International Paper Reports Solid Q4 Results, Record Operating Earnings

Printing Papers operating profits were $143 million (a loss of $47 million after special items) in the fourth quarter of 2013 versus $144 million ($93 million including special items) in the third quarter of 2013. North America experienced fixed cost penalties and lower sales volumes resulting from Courtland’s partial shutdown in the quarter, partly offset by lower maintenance outages and improved sales price/mix. Brazil’s results improved largely driven by higher volume and better mix from seasonally stronger demand.
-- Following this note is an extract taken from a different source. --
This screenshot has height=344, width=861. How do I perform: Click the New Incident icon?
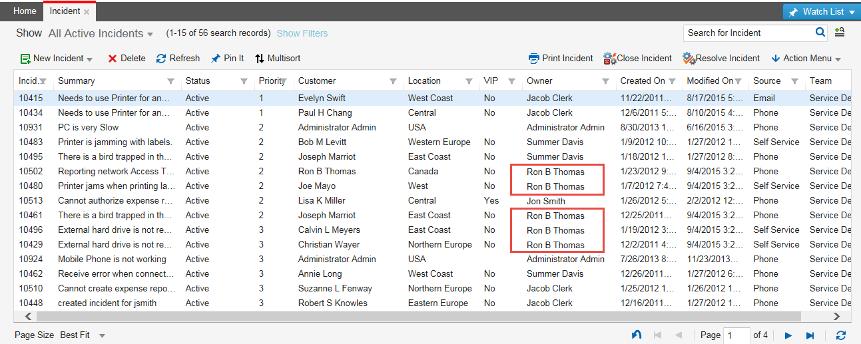[25, 59]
Europe was negatively impacted by higher outages, while India improved with stronger prices and volume, along with no maintenance outages in fourth quarter of 2013.

Consumer Packaging operating profits were $32 million ($30 million including special items) in the fourth quarter of 2013 compared with $73 million (before and after special items) in the third quarter of 2013. Significant planned maintenance outage expenses and lower volume more than offset the impact of improved pricing.

xpedx, the company’s North American distribution business, reported operating profits of $5 million (a loss of $397 million including special items) in the fourth quarter of 2013 as lower demand impacted results, compared with $19 million ($13 million including special items) in the third quarter of 2013.

International Paper recorded Ilim joint venture equity losses of $12 million in the fourth quarter of 2013, compared with equity earnings of $11 million in the third quarter of 2013. The company recognized an after-tax foreign exchange loss of $6 million in the fourth quarter of 2013 compared with an after-tax gain of $8 million in the third quarter of 2013 due to foreign exchange movement in the U.S. dollar versus the Russian ruble. The impact in both quarters was due to non-cash adjustments associated with the Ilim Group joint venture’s U.S. dollar denominated debt.

Corporate items net, for the 2013 fourth quarter were income of $6 million compared with expenses of $13 million in the third quarter of 2013.